12. The initial blitzkrieg came in 2005, when the State Environmental Protection Agency, as it was then called, blacklisted thirty projects worth 119.7 billion yuan, then suspended all development approval in four of the worst pollution hotspots: Tangshan in Hebei, Luliang in Shanxi, Liupanshui in Guizhou, and Laiwu in Shandong.

13. See chs. 5, 10, 11, 15, and 16. Pan Yue was advocating the creation of an eco-civilization long before President Hu. Pan was greatly helped by his family’s revolutionary credentials. His father, Pan Tian, is an engineer general in the People’s Liberation Army and his father-in-law is Liu Huaqing, former commander of the navy. Pan has a journalistic background and worked in the Economic Restructuring Office (Andrew Mertha, China’s Water Warriors: Citizen Action and Policy Change [Cornell University, 2008], p. 50).
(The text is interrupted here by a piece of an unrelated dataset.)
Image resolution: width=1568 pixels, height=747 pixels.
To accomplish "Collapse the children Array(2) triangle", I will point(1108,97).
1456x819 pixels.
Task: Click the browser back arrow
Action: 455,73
He worked inside the government and the Communist Party to ensure that candidates for promotion were judged at least partly on their environmental records, launched an experiment to assess “green GDP,” pressed for environmental impact assessments for new projects, and initiated a new credit evaluation system with the Bank of China that requires financial institutions to include ecological regulation compliance as a factor when assessing requests for loans. Outside the one-party system, he opened up the space for NGOs, advocated greater public participation in environmental policy-making, and encouraged the media to act as watchdog.

14. Yang Dongping, the president of Friends of Nature, called the upgrade a major turning point in China’s environmental protection (Yang Dongping, “The Turning Point in China’s Environmental Protection Movement,” Bio-diversity Matters, spring 2008).